Essa imagem, logo no início do espetáculo, remete a inúmeras montagens de “A Tempestade”, de Shakespeare. Lá também há um naufrágio em um mar que engole os europeus, conduzindo-os ao novo mundo. Aqui, há tsunami e há pororoca amazônida. Na peça do bardo inglês, o mirante é o do colonizador que escraviza os nativos do novo mundo. Aqui, o corpo feminino maduro toma para si a voz.
Em um efeito cênico muito bem realizado, o volume plástico que foi engolido pelo amplo tecido preto é revelado com muitas mulheres que estavam o tempo todo debaixo do tecido.

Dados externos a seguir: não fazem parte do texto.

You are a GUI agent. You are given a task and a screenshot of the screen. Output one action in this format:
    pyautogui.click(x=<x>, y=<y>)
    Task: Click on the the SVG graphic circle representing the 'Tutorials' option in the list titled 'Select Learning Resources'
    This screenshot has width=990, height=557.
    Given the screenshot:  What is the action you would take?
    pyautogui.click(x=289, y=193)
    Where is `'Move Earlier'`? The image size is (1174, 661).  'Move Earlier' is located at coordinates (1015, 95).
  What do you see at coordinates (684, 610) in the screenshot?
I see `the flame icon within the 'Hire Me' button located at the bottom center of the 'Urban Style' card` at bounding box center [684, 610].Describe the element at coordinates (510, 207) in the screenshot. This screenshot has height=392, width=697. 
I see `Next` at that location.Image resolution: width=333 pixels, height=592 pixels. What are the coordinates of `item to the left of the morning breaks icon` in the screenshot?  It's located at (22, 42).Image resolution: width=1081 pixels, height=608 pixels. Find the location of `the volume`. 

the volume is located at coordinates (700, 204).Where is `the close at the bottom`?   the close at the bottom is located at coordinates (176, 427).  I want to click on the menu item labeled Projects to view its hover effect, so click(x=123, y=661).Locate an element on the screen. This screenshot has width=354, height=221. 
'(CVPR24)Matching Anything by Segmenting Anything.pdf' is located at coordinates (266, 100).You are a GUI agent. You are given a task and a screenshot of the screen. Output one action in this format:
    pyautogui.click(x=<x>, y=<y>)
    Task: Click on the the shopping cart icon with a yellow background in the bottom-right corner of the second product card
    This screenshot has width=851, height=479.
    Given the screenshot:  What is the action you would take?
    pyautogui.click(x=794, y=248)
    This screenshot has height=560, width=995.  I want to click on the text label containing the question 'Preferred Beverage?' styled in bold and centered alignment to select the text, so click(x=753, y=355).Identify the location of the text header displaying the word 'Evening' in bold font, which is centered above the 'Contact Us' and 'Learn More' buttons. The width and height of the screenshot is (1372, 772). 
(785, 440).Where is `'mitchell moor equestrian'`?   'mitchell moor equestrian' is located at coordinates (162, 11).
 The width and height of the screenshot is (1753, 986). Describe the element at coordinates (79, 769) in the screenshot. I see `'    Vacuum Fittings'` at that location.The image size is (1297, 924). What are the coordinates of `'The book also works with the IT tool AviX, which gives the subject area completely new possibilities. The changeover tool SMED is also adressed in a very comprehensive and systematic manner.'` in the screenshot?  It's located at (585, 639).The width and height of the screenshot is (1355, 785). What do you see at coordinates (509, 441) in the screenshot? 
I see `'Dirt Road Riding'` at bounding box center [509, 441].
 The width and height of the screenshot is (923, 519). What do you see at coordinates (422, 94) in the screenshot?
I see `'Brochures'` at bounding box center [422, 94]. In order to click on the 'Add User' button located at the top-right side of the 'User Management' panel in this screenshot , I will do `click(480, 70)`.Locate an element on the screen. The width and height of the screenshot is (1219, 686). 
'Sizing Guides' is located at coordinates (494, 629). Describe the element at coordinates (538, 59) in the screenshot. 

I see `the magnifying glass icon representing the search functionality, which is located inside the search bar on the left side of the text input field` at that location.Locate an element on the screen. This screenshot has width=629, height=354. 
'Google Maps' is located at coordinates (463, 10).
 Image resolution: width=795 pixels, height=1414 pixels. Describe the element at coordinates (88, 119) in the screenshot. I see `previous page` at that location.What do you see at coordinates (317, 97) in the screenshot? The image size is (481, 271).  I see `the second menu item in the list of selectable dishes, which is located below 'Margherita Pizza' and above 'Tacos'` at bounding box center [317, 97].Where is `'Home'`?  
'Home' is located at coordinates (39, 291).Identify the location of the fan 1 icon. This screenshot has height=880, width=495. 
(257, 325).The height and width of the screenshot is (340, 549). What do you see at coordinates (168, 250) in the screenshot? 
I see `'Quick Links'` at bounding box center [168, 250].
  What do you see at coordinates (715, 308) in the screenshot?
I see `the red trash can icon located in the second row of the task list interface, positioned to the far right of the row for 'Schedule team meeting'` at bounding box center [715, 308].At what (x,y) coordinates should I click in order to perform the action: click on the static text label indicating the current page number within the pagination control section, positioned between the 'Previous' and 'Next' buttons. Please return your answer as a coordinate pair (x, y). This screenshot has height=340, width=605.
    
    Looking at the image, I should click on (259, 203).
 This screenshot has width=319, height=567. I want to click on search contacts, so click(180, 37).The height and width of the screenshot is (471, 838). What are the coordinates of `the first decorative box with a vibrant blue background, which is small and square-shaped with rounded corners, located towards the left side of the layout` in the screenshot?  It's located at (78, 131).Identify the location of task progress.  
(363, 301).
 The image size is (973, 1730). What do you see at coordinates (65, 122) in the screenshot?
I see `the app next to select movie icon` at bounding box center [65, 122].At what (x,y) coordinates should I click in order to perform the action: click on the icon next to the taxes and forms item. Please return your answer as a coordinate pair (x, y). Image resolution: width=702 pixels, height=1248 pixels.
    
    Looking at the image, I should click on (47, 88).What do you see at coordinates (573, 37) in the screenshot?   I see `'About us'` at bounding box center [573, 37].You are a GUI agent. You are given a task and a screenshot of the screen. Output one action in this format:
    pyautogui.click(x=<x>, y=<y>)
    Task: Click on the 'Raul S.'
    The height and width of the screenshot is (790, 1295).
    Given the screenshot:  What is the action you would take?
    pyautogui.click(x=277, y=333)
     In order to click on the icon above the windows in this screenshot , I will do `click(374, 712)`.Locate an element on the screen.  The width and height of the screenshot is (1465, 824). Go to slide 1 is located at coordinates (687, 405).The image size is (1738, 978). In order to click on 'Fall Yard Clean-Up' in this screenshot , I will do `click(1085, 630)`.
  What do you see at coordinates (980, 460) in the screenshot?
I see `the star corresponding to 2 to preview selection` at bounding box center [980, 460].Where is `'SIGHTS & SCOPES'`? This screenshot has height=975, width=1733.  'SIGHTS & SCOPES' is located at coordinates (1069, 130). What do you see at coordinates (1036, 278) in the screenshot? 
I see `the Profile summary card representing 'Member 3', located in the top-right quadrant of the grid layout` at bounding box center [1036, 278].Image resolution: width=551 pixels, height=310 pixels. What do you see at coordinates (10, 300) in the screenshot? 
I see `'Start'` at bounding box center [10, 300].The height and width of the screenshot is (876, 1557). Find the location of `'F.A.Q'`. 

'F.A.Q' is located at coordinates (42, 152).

A partir daí, inúmeras dinâmicas coletivas são estabelecidas. Cada bailarina tem um agrupamento de sacos plásticos e desenvolve gestos e movimentos de delicadeza visual, ainda que a temática seja catastrófica. Distopia e poesia. A encenação justapõe destruição e beleza. Se os corpos caem “mortos” frequentemente e são cobertos por um excesso de sacos plásticos, eles também dançam e usam o plástico como saia esvoaçante, tornam-se seres aquáticos, etc.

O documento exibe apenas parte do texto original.